1. Your life and career has spanned the German-speaking world. You were born in Zurich, Switzerland, studied in Salzburg, Austria, and currently live in Hamburg, Germany. Was your transition between these countries seamless or did you notice strong cultural differences between them that required adjusting?
I feel very fortunate that I was able to live and work throughout the German-speaking part of Europe. Of course, I was interested in linguistic differences, any peculiarities and similarities. I collected and hoarded German in all its facets: Starting from the center, from south to north, from west to east. With each new region the vocabulary grew richer, and it has always been the linguistical differences in which cultural and mental particularities express themselves, and which stimulate reflection on language and society.
2. Prior to becoming a writer, you were an actor for many years in Switzerland, Germany, and Austria. It wasn’t until 2005 that your first literary work (Wenn’s schneit beim Krokodil), was published. What led you to transition from acting to writing? In what ways has your writing been influenced by your experience as an actor?
It may seem like theater made me want to be a writer, but that’s not true. I was into writing long before I studied theater. At first I studied German studies and history, but then I felt that theater was more productive for me, for writing. I then studied theater directing: the transient, the permanent change. relations and power relations on a large and small scale, on a social and private level and how they can be examined in the best possible way. Shakespeare! He shows that the the highest and the lowest, the beautiful and the terrible, the tragic and the comic are very close to each other.
3. Your most recent novel, One Another (Eins im Andern), was awarded the Swiss Literature Prize in 2016. Can you tell us about the premise of this novel and your inspiration for writing it?
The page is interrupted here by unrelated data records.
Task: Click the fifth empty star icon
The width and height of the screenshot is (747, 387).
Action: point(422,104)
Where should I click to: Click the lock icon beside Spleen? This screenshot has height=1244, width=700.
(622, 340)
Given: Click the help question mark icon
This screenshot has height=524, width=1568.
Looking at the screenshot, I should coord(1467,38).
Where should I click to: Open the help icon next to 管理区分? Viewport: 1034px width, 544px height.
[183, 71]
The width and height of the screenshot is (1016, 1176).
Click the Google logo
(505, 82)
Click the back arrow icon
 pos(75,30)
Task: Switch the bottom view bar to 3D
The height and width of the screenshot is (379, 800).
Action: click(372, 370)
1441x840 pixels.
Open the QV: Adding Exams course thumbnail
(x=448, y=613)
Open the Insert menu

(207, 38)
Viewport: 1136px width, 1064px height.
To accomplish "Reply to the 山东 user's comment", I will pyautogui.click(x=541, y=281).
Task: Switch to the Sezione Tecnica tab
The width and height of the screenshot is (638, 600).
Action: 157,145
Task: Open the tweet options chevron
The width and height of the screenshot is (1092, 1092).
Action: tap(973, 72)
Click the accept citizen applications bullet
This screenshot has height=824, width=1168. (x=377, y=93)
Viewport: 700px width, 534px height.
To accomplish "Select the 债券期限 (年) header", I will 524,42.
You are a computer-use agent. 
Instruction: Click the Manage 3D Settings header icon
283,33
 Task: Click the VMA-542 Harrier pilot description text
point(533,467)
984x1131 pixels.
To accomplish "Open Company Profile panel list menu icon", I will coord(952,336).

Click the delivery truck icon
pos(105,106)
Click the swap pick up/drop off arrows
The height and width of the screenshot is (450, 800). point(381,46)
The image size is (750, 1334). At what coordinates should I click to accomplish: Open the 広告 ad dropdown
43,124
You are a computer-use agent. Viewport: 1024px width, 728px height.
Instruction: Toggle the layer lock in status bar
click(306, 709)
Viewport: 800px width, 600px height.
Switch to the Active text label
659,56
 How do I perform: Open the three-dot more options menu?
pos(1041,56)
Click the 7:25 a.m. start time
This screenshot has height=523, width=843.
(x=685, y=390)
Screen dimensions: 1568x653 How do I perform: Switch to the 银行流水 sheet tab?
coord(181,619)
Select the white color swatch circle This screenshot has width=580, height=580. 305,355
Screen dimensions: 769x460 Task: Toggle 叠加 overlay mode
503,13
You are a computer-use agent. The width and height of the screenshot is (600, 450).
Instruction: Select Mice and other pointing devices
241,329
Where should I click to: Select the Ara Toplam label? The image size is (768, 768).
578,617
I am always pursued by topics, it takes a good while before I recognize them though. Then I really have no choice: I have to write the book. That’s how it was with Eins im Anderen. The topic, as it turned out, was love. For years I collected love stories and circled the topic in search of its form. The longer I worked on it, the more diverse the topic became. I had a large pool of stories and manifestations and wanted to portray them. For a while I thought of 12x12 stories, 12 chapters, each producing 12 stories, so “144 times love”. At the same time, I wanted to write about love on different levels, on a real and a fictional level, while studying the relationship between life and writing. So it came to the setting that the protagonist tries to save her own relationship by writing a book about love. I was guided by a line by Wilhelm Müller from Schubert’s Winterreise: “Love loves wandering, God has made it this way, from one to the other (fine love good night).” This quote also contains the theme of wandering, walking, that forms in my book, so to speak, the uncertain reason.
4. One of the central aspects of the novel seems to be reliving memories. Do you have different approaches to writing about characters in the present and when you’re writing about their memories?
Whether human or a character, we are the sum of our experiences and memories. The memories are the legs we stand on, they are the eyes we see with, they are the hearts that beat the rhythm, and the brains that sing the melody to it.
5. The cover of your novel, Eins im Andern contains many contradictions. Who decided to use that image as the cover of the novel, and what was the reasoning behind it?
The idea was to depict the lightness and weight of the book, the joke and the breaking, the willfulness and the different pitches. The whole book is full of allusions, the cover already provides an indication. It also plays in the concept of the 12 apostles - but in this case the center is not Jesus, but Maria. She looks directly at the viewer with foreign, modern eyes: it is a montage, and also it is an invitation. “For you from me”, it says in the dedication. "You" referring to the other, the opposite, or even the reader.
6. Can you tell us about how you’ve worked with Tess Lewis, the translator of One Another, with whom you appeared at Deutsches Haus at NYU on July 9th? Is your writing style difficult to translate into English and, if so, how did you and Tess Lewis overcome these challenges?
I got to know and appreciate Tess Lewis at Festival Neue Literatur in 2015 and am very happy that she has translated my book. I think she has a good sense for the different levels and pitches of the book, and an ear for the nuances and echoes. It was partly difficult to reproduce the groping sentences, which meander almost in the original. But I think Tess Lewis has managed a very good transmission.
7. You’re currently in New York as the writer-in-residence at Deutsches Haus at NYU. How do you plan on spending your time in New York? Will you be working on a new novel or book? Aside from your artistic endeavors, is there anything in particular you want to see while you’re here?
The last time I was in New York was pretty influential. Back then, encouraged by the enriching conversations about love - the theme of the festival was “Love and Money” - I decided to publish Eins im Anderen (it has been sitting in the drawer for a while). I’m pretty sure that this stay will make a difference as well, and most definitely leave its mark. I’m terribly curious by nature and I’m interested in just about everything. It will be a great challenge to resist this city a little to work as well. On the other hand, you do not just write at the desk. The best things happen elsewhere, often outside, and guaranteed at a time when you expect it the least. I have some shorter texts with me that I want to finish. But most of all, I am working on my next novel which should be published in a year from now in the fall of 2019.